> **CHALLENGES**:
1. In the Spark deduplication question, rewrite the paragraph beginning "here I should remove row 1" as a brief list that keeps its main facts.
2. Go on with the Spark deduplication question from the point where it stops.

--- start of SELECTION ---

Reputation: 2170
I have a dataset ds
like this:
ds.show():
id1 | id2 | id3 | value |
1 | 1 | 2 | tom |
1 | 1 | 2 | tim |
1 | 3 | 2 | tom |
1 | 3 | 2 | tom |
2 | 1 | 2 | mary |
I want to remove all duplicate rows (i.e. row 1 and row 2) for the given keys (id1,id2,id3)
, but at the same time only keep one row for duplicated rows with same value (i.e. row 3 and row 4). The expected output is:
id1 | id2 | id3 | value |
1 | 3 | 2 | tom |
2 | 1 | 2 | mary |
here I should remove row 1 and row 2 because we have 2 values for the key group. But we keep only one row for row 3 and row 4 because the value is the same (instead of removing these two rows)
I try to achieve this using:
val df = Seq(
(1, 1, 2, "tom"),
(1, 1, 2, "tim"),
(1, 3, 2, "tom"),
(1, 3, 2, "tom"),
(2, 1, 2, "mary")
).toDF("id1", "id2", "id3", "value")
val window = Window.partitionBy("id1", "id2", "id3")
df.withColumn("count", count("value").over(window))
.filter($"count" < 2)
.drop("count")
.show(false)
Here is the related question: Spark: remove all duplicated lines
But it's not working as expected because it will remove all the duplicated rows.

--- end of SELECTION ---
--- start of SOURCE MATERIAL ---

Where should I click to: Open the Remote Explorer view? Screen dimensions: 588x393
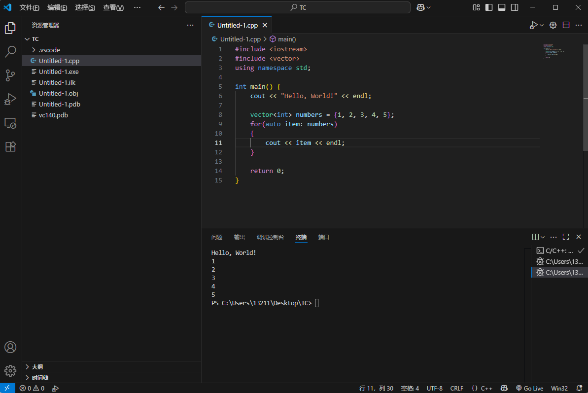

--- end of SOURCE MATERIAL ---

> **PER-TASK ANSWERS**:
1.
- Rows 1 and 2 should be removed because their key group has two different values.
- Rows 3 and 4 share the same value, so only one of them should be kept rather than both being removed.

2.
The reason that I want to do this is to join with another dataset, and not adding information from this dataset when we have multiple names for a same key group
Upvotes: 1
Views: 581
Reputation: 13581
You can distinct
to get the only one row when it is duplicated.
df.distinct
.withColumn("count", count("value").over(window))
.filter($"count" < 2)
.drop("count")
.show(false)
+---+---+---+-----+
|id1|id2|id3|value|
+---+---+---+-----+
|1 |3 |2 |tom |
|2 |1 |2 |mary |
+---+---+---+-----+
You can also use the groupBy
method.
df.groupBy("id1", "id2", "id3", "value")
.agg(first("col1").as("col1"), ...)
.withColumn("count", count("value").over(window))
.filter($"count" < 2)
.drop("count")
.show(false)
Upvotes: 0
Reputation: 23119
You can drop duplicates before grouping, which gives you single record as below
df.dropDuplicates()
.withColumn("count", count("value").over(window))
.filter($"count" < 2)
.drop("count")
.show(false)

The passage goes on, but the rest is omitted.